While many employees continue to believe they have leverage, Bailey said, employers are capturing the upper hand as questions remain about the fate of the economy. The recent banking crisis, on top of stubbornly high inflation, weighs on the economy. Many of the same companies demanding workers return to the office have recently conducted mass layoffs — some more than once.
"A lot of professional-service workers gained power during the pandemic, and they got drunk on this freedom," Bailey said. "But as the economy shifts, and more companies let people go, there's going to be a reckoning.
"If workers don't want a hangover, they're going to have to sober up."
Workers have other options — for now
Yet it's not clear that employers will ultimately win this tug-of-war.
While US workers are now spending more time in the office, workplaces are still half empty. According to Kastle Systems' Back to Work Barometer, which measures swipe-card access, occupancy rates hover around 47.6% and have barely budged this year.
Despite the drumbeat of headlines about layoffs, many organizations are struggling to hire, and the number of people voluntarily leaving their jobs remains elevated. True, purely remote job opportunities are dwindling, but workers still have other options.
"If companies think that the talent market is glutted because of these layoffs, and they don't need to worry about people quitting, that's a whole new level of shortsightedness," Ron Carucci, a cofounder of Navalent, a leadership and consulting firm, told Insider.

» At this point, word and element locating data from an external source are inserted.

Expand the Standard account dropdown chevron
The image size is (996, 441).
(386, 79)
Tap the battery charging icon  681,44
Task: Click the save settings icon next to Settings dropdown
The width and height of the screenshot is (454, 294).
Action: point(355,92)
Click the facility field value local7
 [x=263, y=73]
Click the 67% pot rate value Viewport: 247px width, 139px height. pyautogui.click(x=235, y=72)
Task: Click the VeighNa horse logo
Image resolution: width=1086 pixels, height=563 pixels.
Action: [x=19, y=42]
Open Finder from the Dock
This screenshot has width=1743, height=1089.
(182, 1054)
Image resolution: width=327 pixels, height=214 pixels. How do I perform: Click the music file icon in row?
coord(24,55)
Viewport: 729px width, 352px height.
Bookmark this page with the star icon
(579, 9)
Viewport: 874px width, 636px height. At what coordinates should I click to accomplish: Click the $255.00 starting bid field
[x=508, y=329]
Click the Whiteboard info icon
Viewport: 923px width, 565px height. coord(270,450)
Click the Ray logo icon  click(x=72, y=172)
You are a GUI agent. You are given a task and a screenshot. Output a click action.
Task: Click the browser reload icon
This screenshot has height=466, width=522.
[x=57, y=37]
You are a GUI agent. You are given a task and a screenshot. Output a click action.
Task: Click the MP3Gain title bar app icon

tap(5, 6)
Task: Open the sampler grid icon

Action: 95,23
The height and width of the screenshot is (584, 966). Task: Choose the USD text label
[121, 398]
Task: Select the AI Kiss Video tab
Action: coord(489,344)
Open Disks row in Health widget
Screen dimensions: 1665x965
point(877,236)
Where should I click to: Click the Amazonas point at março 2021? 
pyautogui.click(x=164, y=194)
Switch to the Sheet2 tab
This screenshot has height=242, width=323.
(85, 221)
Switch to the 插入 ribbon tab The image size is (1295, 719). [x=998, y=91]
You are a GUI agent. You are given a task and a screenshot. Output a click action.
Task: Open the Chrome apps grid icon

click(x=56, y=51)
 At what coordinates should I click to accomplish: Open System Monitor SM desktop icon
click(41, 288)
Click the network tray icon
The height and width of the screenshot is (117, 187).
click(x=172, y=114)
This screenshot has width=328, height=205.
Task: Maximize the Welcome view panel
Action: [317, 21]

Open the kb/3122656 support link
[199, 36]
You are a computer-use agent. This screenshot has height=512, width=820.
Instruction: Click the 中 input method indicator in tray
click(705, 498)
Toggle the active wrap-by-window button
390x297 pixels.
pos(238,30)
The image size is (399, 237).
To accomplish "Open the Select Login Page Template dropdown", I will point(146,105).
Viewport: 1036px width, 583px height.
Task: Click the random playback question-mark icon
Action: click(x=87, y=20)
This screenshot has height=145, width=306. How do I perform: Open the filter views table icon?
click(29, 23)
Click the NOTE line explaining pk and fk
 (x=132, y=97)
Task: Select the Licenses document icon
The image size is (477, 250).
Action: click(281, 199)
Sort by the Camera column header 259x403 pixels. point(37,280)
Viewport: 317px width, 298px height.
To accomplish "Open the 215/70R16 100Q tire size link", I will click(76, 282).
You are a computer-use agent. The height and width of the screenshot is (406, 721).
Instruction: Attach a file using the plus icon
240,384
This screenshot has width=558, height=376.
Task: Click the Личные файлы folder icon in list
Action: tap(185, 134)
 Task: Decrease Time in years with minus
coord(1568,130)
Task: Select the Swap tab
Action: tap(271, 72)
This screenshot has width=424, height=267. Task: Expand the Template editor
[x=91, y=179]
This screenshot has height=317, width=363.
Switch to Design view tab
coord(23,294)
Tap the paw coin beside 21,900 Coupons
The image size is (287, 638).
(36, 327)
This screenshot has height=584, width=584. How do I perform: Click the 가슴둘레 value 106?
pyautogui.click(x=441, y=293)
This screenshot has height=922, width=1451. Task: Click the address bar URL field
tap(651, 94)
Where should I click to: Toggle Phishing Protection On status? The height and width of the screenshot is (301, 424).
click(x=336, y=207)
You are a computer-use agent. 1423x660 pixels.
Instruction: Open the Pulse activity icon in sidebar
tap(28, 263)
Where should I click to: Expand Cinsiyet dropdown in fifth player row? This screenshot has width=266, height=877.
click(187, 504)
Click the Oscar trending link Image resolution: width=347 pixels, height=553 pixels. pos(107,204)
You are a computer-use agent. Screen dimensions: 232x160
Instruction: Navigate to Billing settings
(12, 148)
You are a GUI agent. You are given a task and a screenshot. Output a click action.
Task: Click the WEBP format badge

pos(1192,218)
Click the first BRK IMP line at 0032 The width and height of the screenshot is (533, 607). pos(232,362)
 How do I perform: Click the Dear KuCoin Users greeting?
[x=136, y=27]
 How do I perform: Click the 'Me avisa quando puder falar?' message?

Rigid mandates are the product of "delusional, command-and-control" leadership, Carucci said.
"These executives believe that if you're under my scrutiny — in my presence — you'll be more productive," he added. "They're clinging to a paradigm that's familiar to them, and their inner circles aren't telling them that it's outmoded and not working."
The companies that are managing the transition to hybrid well are evaluating the kinds of work that need to be done and soliciting employee feedback on how best to do it, Carucci said, adding that they're also mindful of their workers' job satisfaction and engagement.
Carucci said he's not surprised that employees were digging in on "petty scorekeeping."
"Given the choice of quitting or doing something they don't think is sustainable, many of them will quit," he said. "But it's worse if they stay because then they're just marking time."
An earlier version of this story appeared on March 29, 2023.